Start of Given data

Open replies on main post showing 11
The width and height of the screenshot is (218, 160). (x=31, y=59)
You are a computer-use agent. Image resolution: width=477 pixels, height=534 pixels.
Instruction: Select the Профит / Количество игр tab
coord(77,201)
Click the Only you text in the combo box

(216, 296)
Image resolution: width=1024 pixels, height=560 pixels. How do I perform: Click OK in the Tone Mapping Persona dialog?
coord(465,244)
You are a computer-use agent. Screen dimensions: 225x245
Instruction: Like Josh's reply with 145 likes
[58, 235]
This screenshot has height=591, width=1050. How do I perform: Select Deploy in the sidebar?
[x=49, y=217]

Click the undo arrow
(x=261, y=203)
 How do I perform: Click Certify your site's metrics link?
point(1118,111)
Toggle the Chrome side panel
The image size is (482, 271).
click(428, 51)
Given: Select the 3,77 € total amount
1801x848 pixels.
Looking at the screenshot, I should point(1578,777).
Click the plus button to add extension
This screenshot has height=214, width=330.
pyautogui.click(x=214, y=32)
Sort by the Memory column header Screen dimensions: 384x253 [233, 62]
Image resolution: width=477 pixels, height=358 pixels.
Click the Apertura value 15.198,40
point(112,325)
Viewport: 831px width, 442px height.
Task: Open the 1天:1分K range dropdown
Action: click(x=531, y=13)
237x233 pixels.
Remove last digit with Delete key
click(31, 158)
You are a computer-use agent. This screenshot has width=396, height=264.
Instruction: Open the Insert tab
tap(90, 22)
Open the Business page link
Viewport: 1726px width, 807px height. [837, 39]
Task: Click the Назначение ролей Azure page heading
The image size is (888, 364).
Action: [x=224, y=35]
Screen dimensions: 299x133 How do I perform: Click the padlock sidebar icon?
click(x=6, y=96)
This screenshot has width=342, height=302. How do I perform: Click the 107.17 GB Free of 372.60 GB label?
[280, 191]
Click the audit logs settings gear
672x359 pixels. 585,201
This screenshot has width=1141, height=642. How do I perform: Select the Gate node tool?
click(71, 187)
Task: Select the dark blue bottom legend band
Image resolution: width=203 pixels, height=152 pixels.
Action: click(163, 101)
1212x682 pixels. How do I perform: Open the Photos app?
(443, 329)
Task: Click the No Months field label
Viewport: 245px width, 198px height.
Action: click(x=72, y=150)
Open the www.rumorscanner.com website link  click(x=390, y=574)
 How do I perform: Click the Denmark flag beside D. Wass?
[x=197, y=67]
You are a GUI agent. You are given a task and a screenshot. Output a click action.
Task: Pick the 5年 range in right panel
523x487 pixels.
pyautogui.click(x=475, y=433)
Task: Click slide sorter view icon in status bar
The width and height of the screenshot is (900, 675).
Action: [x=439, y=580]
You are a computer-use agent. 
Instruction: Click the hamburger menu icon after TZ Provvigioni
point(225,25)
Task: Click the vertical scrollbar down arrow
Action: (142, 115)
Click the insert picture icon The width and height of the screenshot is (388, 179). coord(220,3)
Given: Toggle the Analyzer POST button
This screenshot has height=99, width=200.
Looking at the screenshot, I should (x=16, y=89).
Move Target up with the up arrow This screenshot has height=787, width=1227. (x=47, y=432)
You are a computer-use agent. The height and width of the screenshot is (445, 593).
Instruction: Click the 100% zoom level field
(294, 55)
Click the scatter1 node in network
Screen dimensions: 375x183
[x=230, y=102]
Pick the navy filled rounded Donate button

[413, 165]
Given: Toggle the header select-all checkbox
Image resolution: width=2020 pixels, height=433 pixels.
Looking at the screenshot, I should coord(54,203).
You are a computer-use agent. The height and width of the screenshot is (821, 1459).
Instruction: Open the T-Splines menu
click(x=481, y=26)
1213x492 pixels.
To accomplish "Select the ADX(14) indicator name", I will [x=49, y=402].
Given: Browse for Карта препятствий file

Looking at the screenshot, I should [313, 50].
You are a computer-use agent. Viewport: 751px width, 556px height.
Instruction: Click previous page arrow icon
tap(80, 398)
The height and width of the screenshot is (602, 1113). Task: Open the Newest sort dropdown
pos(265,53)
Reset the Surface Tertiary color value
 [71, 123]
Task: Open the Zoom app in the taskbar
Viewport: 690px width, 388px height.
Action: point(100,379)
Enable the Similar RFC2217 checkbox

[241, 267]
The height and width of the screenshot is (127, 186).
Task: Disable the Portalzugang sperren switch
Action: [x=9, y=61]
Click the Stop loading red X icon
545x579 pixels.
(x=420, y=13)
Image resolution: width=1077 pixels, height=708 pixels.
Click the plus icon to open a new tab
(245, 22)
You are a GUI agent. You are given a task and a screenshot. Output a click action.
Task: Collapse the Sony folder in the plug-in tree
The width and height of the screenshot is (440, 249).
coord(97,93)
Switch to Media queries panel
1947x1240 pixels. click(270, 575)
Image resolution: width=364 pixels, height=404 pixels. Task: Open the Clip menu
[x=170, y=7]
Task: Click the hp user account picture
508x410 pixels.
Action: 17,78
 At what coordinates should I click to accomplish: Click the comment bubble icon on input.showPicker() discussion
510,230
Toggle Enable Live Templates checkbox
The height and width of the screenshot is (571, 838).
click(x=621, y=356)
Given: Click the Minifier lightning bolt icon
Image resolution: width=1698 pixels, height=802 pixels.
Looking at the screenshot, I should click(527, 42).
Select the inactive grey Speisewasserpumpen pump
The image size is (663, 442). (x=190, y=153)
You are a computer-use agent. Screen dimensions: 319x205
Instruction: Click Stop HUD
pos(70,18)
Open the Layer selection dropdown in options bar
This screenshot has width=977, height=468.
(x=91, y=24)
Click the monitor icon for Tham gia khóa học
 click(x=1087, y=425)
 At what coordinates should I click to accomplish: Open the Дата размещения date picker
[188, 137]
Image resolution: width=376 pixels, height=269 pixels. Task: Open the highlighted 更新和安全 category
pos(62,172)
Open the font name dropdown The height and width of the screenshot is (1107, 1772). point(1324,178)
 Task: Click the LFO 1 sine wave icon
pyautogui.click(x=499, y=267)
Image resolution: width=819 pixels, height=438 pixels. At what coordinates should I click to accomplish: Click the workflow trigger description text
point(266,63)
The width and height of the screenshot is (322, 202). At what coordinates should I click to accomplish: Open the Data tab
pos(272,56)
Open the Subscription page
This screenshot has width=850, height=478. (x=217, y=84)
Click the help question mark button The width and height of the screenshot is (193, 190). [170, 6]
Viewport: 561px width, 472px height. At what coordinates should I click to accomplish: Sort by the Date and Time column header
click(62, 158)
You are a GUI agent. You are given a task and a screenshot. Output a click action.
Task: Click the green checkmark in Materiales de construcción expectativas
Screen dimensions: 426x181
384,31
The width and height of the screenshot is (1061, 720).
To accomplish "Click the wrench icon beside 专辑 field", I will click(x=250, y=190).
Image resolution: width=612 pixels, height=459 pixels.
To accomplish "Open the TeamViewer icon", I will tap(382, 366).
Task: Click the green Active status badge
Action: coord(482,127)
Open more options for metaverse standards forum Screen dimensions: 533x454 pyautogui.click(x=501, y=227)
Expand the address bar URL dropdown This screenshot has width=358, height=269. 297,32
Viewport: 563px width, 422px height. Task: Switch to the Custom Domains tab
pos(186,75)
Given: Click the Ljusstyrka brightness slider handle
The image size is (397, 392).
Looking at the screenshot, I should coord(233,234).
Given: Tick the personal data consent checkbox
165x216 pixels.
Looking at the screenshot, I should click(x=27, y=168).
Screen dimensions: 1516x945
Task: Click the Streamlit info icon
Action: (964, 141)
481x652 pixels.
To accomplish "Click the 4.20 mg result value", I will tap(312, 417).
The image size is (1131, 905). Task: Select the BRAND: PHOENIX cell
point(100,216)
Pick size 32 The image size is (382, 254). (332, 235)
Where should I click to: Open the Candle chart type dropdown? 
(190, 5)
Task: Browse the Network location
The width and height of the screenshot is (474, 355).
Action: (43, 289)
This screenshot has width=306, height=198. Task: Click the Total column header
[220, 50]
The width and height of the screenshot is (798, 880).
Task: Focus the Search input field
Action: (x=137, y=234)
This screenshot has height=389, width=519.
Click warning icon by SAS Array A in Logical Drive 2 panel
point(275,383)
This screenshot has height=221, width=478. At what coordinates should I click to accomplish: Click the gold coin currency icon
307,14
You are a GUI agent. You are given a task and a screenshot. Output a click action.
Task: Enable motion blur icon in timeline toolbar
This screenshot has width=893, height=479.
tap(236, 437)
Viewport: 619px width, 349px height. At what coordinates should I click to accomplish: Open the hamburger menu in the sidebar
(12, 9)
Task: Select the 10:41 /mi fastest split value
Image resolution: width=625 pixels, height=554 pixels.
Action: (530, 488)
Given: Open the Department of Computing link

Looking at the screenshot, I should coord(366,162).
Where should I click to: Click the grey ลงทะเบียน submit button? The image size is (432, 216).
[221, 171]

End of Given data

-- Exercise --
Rewrite the entries starting with the line that contains "This screenshot has width=306, height=198." and going on through the end of the entries, replacing "hamburger menu" with "navigation menu" and leaving everything else unchanged.

-- Written answer --
This screenshot has width=306, height=198. Task: Click the Total column header
[220, 50]
The width and height of the screenshot is (798, 880).
Task: Focus the Search input field
Action: (x=137, y=234)
This screenshot has height=389, width=519.
Click warning icon by SAS Array A in Logical Drive 2 panel
point(275,383)
This screenshot has height=221, width=478. At what coordinates should I click to accomplish: Click the gold coin currency icon
307,14
You are a GUI agent. You are given a task and a screenshot. Output a click action.
Task: Enable motion blur icon in timeline toolbar
This screenshot has width=893, height=479.
tap(236, 437)
Viewport: 619px width, 349px height. At what coordinates should I click to accomplish: Open the navigation menu in the sidebar
(12, 9)
Task: Select the 10:41 /mi fastest split value
Image resolution: width=625 pixels, height=554 pixels.
Action: (530, 488)
Given: Open the Department of Computing link

Looking at the screenshot, I should coord(366,162).
Where should I click to: Click the grey ลงทะเบียน submit button? The image size is (432, 216).
[221, 171]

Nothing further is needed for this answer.